Efficient Active Learning with Abstention
This work addresses the label efficiency challenge in machine learning by proposing a novel abstention-based approach, offering significant improvements for scenarios where labeling is costly or limited.
The paper tackles the problem of active learning by introducing an algorithm that can abstain from predictions on difficult examples, achieving polylog(1/ε) label complexity without low noise conditions, which reduces label complexity exponentially compared to passive and non-abstaining active learning.

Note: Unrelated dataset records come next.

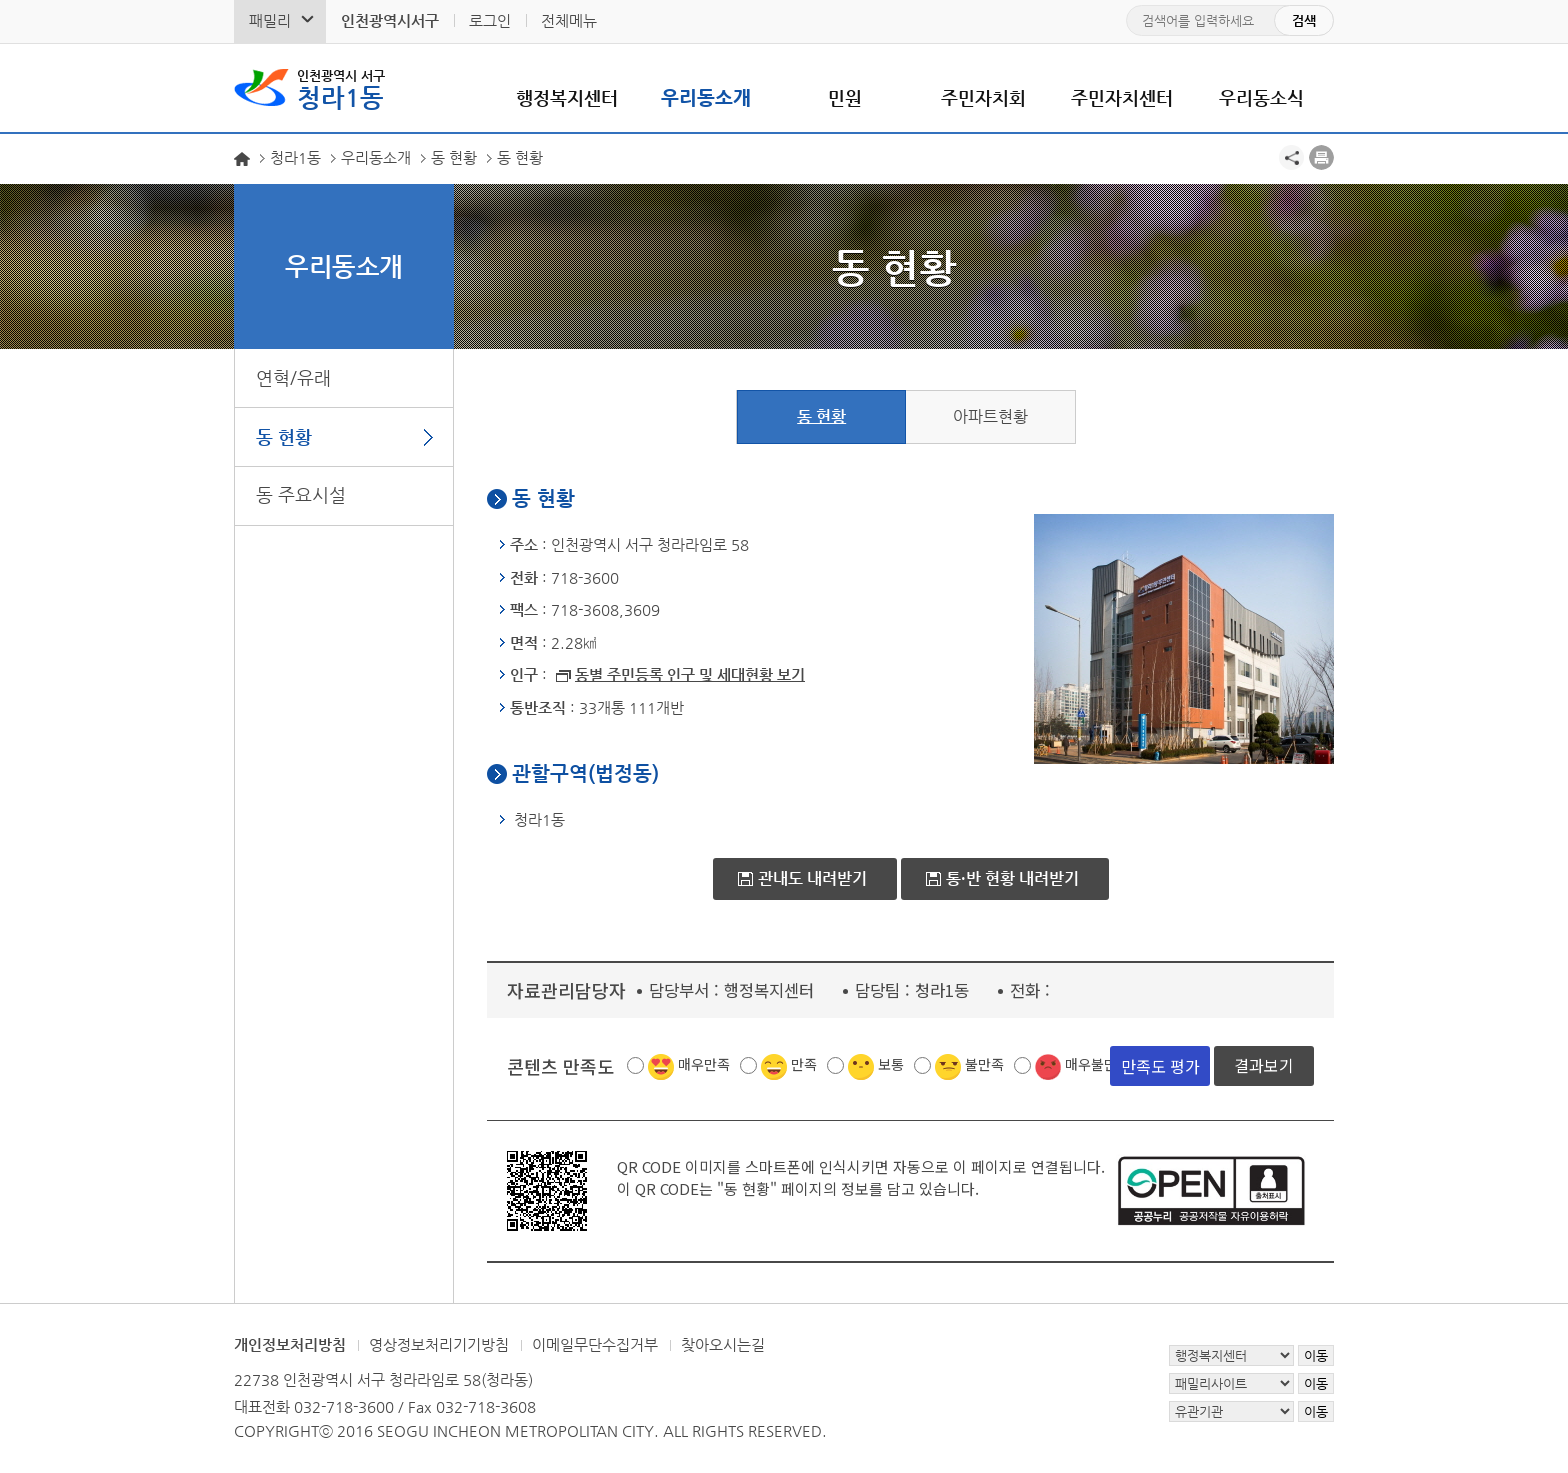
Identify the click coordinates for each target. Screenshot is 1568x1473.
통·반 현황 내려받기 (1012, 878)
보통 (891, 1064)
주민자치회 (983, 97)
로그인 (490, 20)
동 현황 (284, 436)
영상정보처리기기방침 (439, 1344)
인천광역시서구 (390, 20)
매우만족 (704, 1064)
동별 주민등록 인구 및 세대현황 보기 (690, 674)
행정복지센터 (567, 97)
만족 (804, 1064)
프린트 (1321, 157)
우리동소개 (706, 97)
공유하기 (1291, 157)
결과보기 (1264, 1066)
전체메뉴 (569, 20)
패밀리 (270, 20)
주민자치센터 (1122, 97)
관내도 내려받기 (812, 878)
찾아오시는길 (723, 1344)
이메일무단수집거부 (595, 1344)
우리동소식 (1261, 97)
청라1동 (341, 88)
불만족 (984, 1064)
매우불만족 (1097, 1064)
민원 (845, 97)
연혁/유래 (293, 377)
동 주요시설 (301, 494)
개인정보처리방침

The goal of active learning is to achieve the same accuracy achievable by passive learning, while using much fewer labels. Exponential savings in terms of label complexity have been proved in very special cases, but fundamental lower bounds show that such improvements are impossible in general. This suggests a need to explore alternative goals for active learning. Learning with abstention is one such alternative. In this setting, the active learning algorithm may abstain from prediction and incur an error that is marginally smaller than random guessing. We develop the first computationally efficient active learning algorithm with abstention. Our algorithm provably achieves $\mathsf{polylog}(\frac{1}{\varepsilon})$ label complexity, without any low noise conditions. Such performance guarantee reduces the label complexity by an exponential factor, relative to passive learning and active learning that is not allowed to abstain. Furthermore, our algorithm is guaranteed to only abstain on hard examples (where the true label distribution is close to a fair coin), a novel property we term proper abstention that also leads to a host of other desirable characteristics (e.g., recovering minimax guarantees in the standard setting, and avoiding the undesirable "noise-seeking" behavior often seen in active learning). We also provide novel extensions of our algorithm that achieve constant label complexity and deal with model misspecification.